## INSTRUCTIONS TO FOLLOW
The job is to find each line of the records below that includes the word "Task" and copy it.

## PROVIDED DATA
◆ ◆ ◆

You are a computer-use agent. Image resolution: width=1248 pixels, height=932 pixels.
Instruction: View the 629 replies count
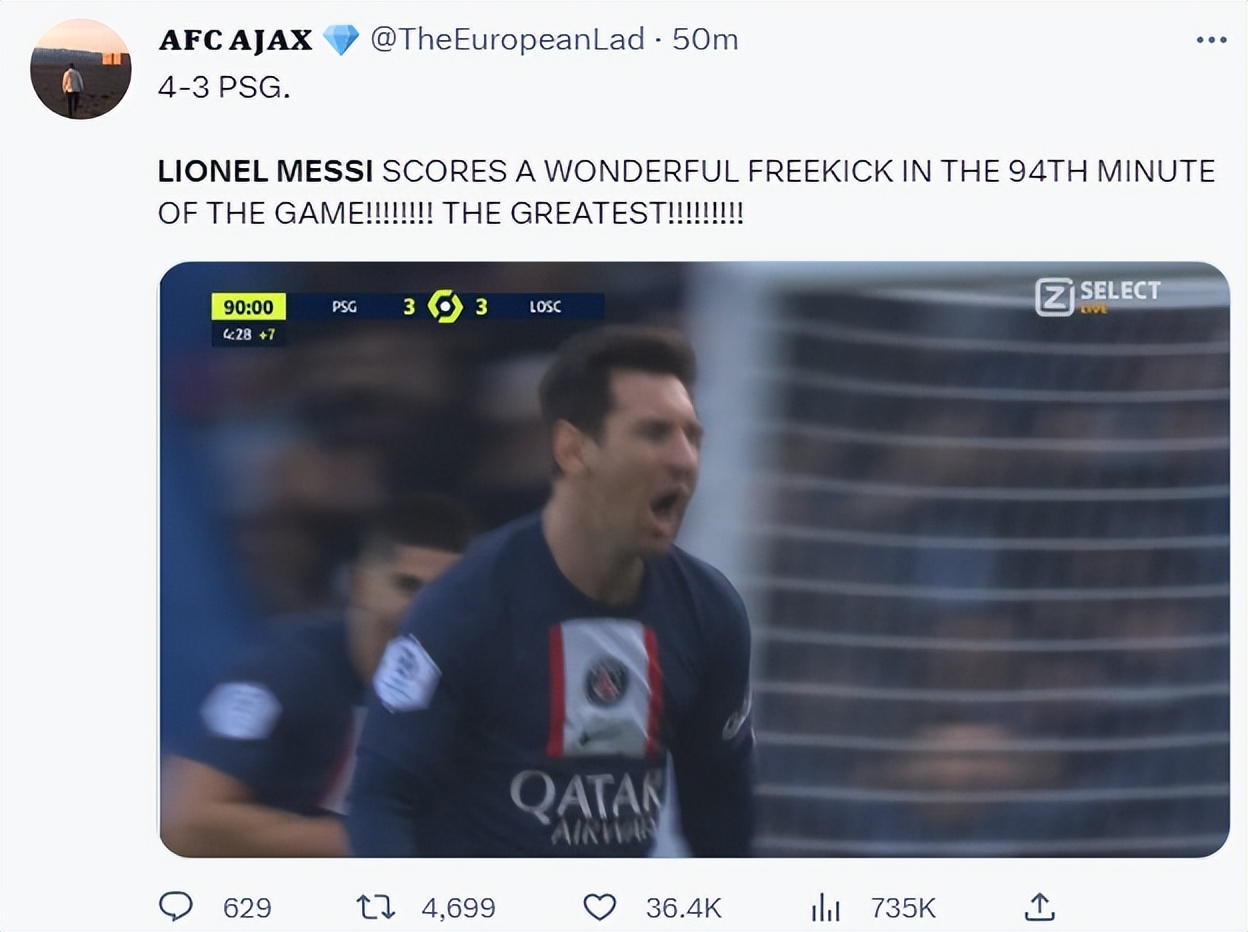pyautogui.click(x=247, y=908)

◆ ◆ ◆

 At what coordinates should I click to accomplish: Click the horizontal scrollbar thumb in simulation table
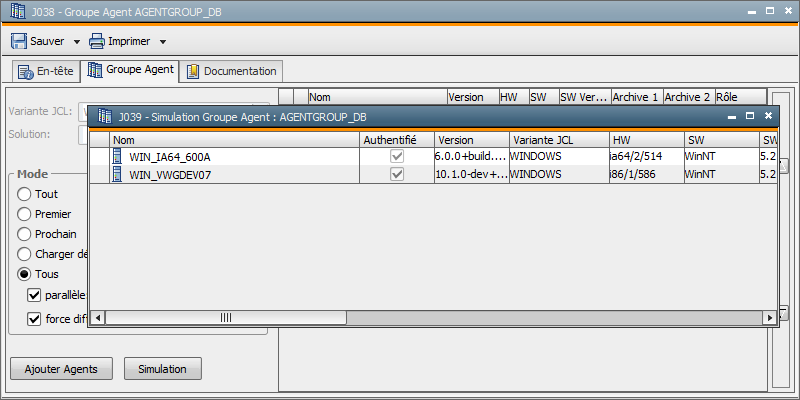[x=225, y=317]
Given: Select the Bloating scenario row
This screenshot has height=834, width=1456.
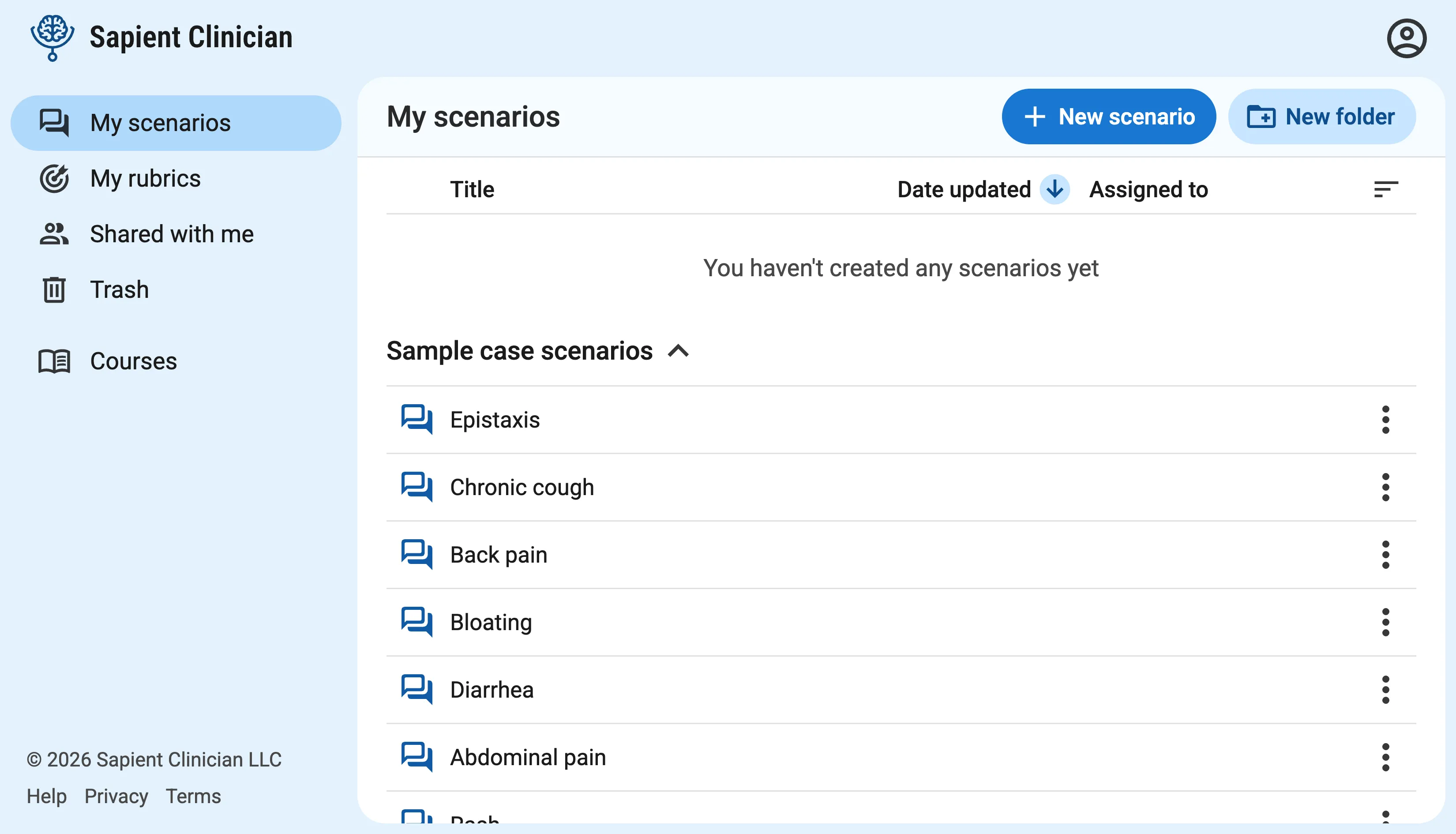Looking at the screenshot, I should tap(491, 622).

◆ ◆ ◆

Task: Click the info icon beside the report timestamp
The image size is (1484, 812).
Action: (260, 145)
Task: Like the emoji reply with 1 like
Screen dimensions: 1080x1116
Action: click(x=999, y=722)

◆ ◆ ◆

## EXERCISE OUTPUT
Task: Click the info icon beside the report timestamp
Task: Like the emoji reply with 1 like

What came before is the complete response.